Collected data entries
........

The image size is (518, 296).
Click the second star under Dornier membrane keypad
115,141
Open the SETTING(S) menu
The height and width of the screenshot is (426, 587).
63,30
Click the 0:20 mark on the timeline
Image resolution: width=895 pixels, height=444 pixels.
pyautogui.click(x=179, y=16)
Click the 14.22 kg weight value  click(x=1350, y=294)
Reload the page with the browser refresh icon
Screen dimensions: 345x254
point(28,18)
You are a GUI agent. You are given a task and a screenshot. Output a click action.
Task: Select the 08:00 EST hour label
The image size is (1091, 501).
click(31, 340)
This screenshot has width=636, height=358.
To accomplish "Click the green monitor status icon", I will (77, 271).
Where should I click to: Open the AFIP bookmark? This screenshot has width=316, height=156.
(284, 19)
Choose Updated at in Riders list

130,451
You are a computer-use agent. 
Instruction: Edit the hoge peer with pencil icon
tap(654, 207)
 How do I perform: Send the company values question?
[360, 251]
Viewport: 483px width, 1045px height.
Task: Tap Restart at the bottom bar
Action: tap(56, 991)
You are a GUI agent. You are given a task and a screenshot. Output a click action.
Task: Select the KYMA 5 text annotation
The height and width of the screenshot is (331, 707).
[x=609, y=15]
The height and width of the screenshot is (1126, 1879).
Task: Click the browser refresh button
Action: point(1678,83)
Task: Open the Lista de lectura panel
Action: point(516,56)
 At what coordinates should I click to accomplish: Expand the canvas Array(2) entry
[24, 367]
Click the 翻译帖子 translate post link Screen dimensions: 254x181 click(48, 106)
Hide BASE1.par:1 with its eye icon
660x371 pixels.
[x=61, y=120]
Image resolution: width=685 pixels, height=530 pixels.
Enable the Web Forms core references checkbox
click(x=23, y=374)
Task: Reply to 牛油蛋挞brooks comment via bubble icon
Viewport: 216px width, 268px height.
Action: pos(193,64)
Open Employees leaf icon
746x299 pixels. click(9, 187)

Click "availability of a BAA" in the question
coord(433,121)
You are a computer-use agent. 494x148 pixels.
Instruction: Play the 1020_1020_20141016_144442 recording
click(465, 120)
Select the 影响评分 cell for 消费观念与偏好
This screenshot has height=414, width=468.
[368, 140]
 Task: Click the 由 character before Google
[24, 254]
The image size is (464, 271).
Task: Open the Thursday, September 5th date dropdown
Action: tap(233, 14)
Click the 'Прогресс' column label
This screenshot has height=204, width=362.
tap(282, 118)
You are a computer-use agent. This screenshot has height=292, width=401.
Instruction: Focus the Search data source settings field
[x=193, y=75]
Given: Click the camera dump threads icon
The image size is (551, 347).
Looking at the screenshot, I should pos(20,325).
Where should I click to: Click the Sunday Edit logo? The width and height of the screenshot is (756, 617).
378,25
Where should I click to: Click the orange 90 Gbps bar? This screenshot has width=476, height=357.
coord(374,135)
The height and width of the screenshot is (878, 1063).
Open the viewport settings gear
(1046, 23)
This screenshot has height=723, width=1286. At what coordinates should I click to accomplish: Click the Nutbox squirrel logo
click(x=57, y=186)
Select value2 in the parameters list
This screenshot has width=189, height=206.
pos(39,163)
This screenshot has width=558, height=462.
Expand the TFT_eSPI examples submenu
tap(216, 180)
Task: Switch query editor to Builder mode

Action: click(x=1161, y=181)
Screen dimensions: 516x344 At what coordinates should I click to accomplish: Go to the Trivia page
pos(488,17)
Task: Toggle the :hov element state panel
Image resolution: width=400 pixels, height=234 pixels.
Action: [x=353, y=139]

........

# GIVEN INSTRUCTION
Can you change "hour label" to "time label" in the data, from the start through the line with "tap(654, 207)", and return those lines with everything else left as it is?

# SOLUTION BELOW
The image size is (518, 296).
Click the second star under Dornier membrane keypad
115,141
Open the SETTING(S) menu
The height and width of the screenshot is (426, 587).
63,30
Click the 0:20 mark on the timeline
Image resolution: width=895 pixels, height=444 pixels.
pyautogui.click(x=179, y=16)
Click the 14.22 kg weight value  click(x=1350, y=294)
Reload the page with the browser refresh icon
Screen dimensions: 345x254
point(28,18)
You are a GUI agent. You are given a task and a screenshot. Output a click action.
Task: Select the 08:00 EST time label
The image size is (1091, 501).
click(31, 340)
This screenshot has width=636, height=358.
To accomplish "Click the green monitor status icon", I will (77, 271).
Where should I click to: Open the AFIP bookmark? This screenshot has width=316, height=156.
(284, 19)
Choose Updated at in Riders list

130,451
You are a computer-use agent. 
Instruction: Edit the hoge peer with pencil icon
tap(654, 207)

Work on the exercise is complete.